Global oil markets are relatively stable today as falling U.S. equities and the prospect of an interest rate hike balance out supply concerns.
Oil markets are finding the balance between tight supply and U.S. financial market dynamics today, fresh off the back of seven-year highs and on track to hit steady monthly gains for January.
Despite global supply concerns emanating from Ukraine-Russia tensions, threats to infrastructure in the UAE and OPEC+ struggling to hit its targeted monthly output increase, oil markets remain stable thanks to sliding equities and the possibility of an interest rate hike by the U.S. Federal Reserve on Wednesday.
U.S. crude oil inventory levels are keeping prices in check, with Cushing reserves hitting their lowest seasonal level in 10 years.
Oil prices will remain bullish through the end of February, but bearish blips are expected throughout the year as investors cash out and move into the strengthening U.S. equities market, which should benefit from some momentum following tomorrow’s Fed meeting.
The chatter around $100 oil remains hypothetical, but such a bull scenario could materialize even on the backdrop of tighter monetary policy globally if the core producers from OPEC+ keep production below target levels and if Iranian crude remains off the market.

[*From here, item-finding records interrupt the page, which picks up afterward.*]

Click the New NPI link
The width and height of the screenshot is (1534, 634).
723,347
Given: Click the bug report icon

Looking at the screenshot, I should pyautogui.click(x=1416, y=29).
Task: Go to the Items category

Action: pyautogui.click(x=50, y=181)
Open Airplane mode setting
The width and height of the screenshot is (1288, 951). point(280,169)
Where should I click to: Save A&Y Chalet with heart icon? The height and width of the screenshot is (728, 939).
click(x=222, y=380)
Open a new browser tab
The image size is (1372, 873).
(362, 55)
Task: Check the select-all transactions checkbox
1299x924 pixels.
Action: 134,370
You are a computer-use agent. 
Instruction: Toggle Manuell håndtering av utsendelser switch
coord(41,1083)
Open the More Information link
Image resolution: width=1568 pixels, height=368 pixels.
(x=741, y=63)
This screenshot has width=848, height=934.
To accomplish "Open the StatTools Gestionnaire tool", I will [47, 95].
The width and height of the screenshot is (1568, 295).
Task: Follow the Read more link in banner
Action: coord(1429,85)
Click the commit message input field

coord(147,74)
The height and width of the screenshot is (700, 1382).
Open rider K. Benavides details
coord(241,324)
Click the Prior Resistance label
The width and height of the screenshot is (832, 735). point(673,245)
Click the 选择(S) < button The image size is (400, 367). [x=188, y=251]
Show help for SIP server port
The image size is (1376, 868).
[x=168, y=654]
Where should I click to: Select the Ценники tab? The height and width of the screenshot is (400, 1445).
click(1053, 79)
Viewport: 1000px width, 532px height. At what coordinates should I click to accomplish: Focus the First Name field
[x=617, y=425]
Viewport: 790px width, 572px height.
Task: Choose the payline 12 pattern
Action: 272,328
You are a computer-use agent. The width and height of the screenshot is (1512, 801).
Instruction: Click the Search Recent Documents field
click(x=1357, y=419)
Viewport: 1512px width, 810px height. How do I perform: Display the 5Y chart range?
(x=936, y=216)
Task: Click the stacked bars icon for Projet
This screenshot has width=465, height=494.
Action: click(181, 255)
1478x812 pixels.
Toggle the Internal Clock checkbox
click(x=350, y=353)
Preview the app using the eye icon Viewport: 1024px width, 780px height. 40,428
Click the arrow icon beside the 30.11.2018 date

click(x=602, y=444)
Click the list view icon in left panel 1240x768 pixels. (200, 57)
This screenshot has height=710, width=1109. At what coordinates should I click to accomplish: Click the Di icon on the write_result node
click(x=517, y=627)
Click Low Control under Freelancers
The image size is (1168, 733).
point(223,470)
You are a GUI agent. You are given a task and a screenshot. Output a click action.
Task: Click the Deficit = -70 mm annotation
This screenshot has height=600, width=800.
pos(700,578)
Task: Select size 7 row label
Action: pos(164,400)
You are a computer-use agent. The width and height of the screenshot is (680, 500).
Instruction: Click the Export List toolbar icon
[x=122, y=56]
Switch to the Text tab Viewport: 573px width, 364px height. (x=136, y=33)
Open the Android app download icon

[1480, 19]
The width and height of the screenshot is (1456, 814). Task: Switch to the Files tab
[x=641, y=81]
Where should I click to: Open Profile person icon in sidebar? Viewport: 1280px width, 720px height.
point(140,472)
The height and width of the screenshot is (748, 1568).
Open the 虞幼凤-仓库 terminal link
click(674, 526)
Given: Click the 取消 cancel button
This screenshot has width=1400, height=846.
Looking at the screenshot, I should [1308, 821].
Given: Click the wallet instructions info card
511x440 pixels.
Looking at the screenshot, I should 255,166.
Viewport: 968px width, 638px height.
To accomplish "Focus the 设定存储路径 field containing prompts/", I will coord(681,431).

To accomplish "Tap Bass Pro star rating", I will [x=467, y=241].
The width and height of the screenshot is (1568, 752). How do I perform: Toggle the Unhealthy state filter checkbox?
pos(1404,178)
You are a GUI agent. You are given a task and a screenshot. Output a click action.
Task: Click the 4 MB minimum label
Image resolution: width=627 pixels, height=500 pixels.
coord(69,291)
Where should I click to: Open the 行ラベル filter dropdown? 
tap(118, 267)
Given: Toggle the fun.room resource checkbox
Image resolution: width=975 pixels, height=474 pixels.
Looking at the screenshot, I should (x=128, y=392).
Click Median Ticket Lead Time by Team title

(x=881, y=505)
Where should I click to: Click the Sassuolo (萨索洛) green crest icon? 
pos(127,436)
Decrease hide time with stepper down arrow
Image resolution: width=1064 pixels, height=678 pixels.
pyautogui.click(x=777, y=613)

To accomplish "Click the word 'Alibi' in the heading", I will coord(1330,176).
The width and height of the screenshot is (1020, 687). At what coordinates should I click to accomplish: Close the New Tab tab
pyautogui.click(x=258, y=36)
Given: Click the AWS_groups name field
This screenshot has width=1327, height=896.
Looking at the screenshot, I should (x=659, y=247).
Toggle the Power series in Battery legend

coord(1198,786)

Further supply disruptions resulting from activities in Libya or the UAE could also create the bullish conditions required for oil prices to cross the triple-digit threshold.
A $100 price spike would eventually be corrected by marginal production, primarily by US shale producers and other production players in Canada, Brazil, Norway and Guyana.
The upside risk to prices could escalate due to further attacks on UAE oil infrastructure objects, Libya’s still unresolved election outcome, outages in Ecuador, unexpected offshore maintenance due to weather-related events, or a frigid air arriving in Texas for the second time this winter season and hampering production.
Downside risk to the current oil prices is mainly tied to oil demand consumption fallout from the Omicron variant or other future variants that would necessitate tighter restrictions and negatively impact refined products such as jet fuel, diesel and gasoline.
However, global concerns over Omicron appear to be waning with governments removing restrictions and lockdowns, which is positive news for refined products demand barring any new variant emergence.